First off: patent. Explain. Surely that stuff gets scratched easily, right? Yet there’s patent on bridles, patent on boots, patent on saddles… I know I’ve even seen it on horse boots and saddle pads before too. Does it just stay shiny forever? Do you have to care for it with kid gloves? What does it look like as it ages? BURNING QUESTIONS. Prior to this trend I thought patent was always something that looked super cheap, like a pair of platform Sketchers from 1998. Is it the shininess factor that we’re going for here or am I missing something important? I need to know these things.

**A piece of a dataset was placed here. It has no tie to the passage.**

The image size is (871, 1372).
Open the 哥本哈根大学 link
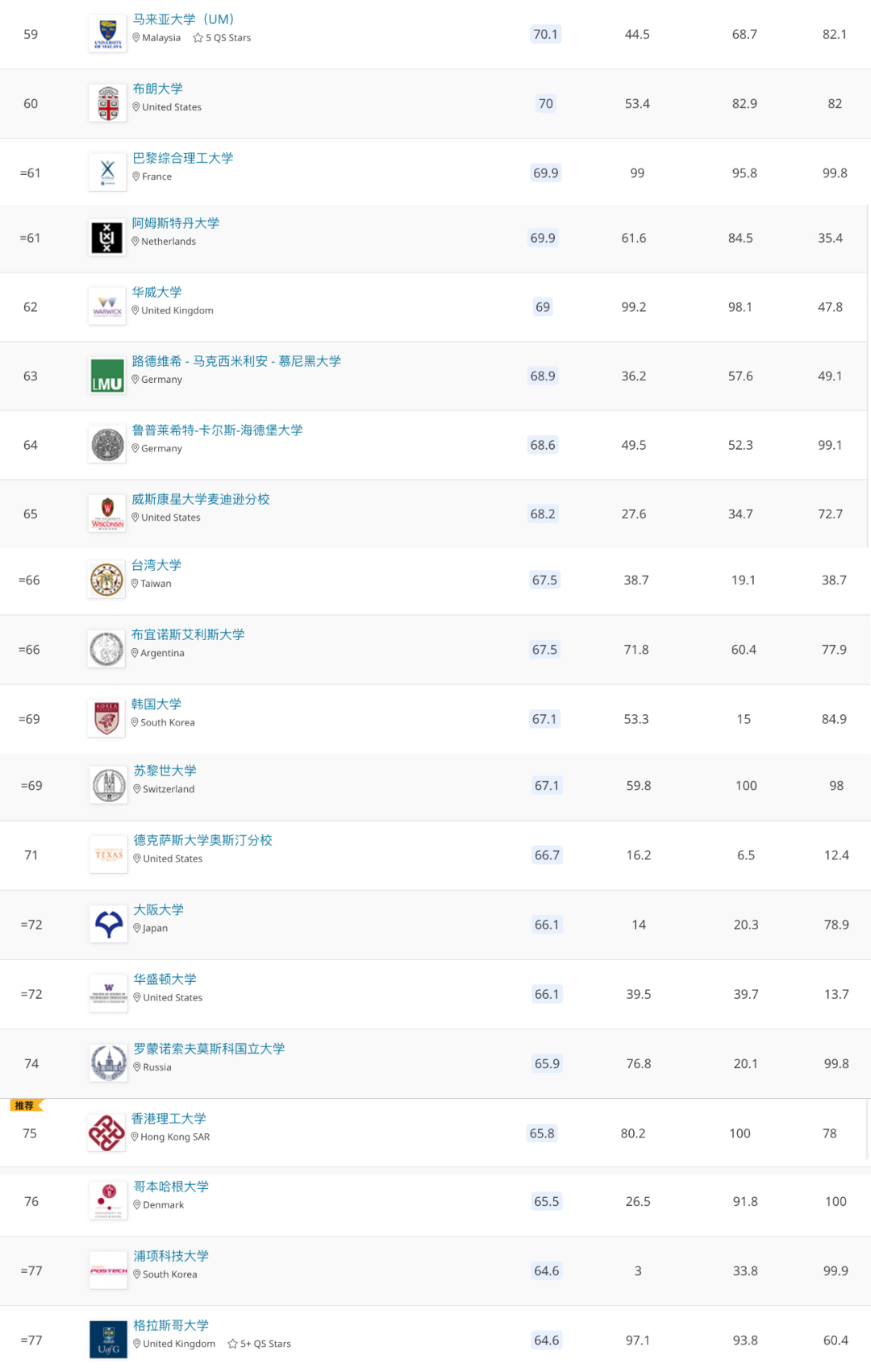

Kind of related to patent but not necessarily – those stiff, fat-ankle tall boots that makes it look like everybody’s got cankles. Can you walk in those? Does it feel like your leg is in a cast? Why the cankle look, don’t we spend the rest of our lives trying to prove to the world that we don’t have cankles (ie skinny jeans)? H/J people go the extreme opposite direction and cover their lower legs with the tightest-fitting, thinnest calfskin possible, so everyone knows exactly how skinny their legs are. I personally lean that direction too, because my legs are thick enough without putting a big ol’ cankle boot at the bottom. Are dressage boots less fitted for a reason? Explain.


According to Instagram, matchy sets are The Thing. Especially Le Mieux and PS of Sweden. The bonnet, the saddle pad, the polos… all the cool kids (I think?) are doing it. Usually with exercise bandages underneath and some skeepskin lined bell boots. I can barely manage the one schooling pad and one half pad per saddle situation that I’ve got going on, and they’re all white. Same with my one set of polos – white. Because white goes with everything and I don’t have to worry about it matching. I can match for shows, but that’s about the extent of my devotion. These are all schooling outfits that y’all are doing though. By my count there are well over a dozen different color sets just from Le Mieux alone, so do you just pick one and stick with it or do you have multiple color coordinated outfits? Where do you store all this stuff? Do you have to always plan your own outfit so that it doesn’t clash with the horse’s? What happens if you mis-match things, are you automatically DQ-d from DQ-land? Y’all realize that extreme matchiness is tip-toeing dangerously close to eventer territory right? Just checking.

Ok, dressage folk, educate me! Tell me the reasons behind your ways. What’s cool, what’s trendy? Clearly I will never be, but I still want to know.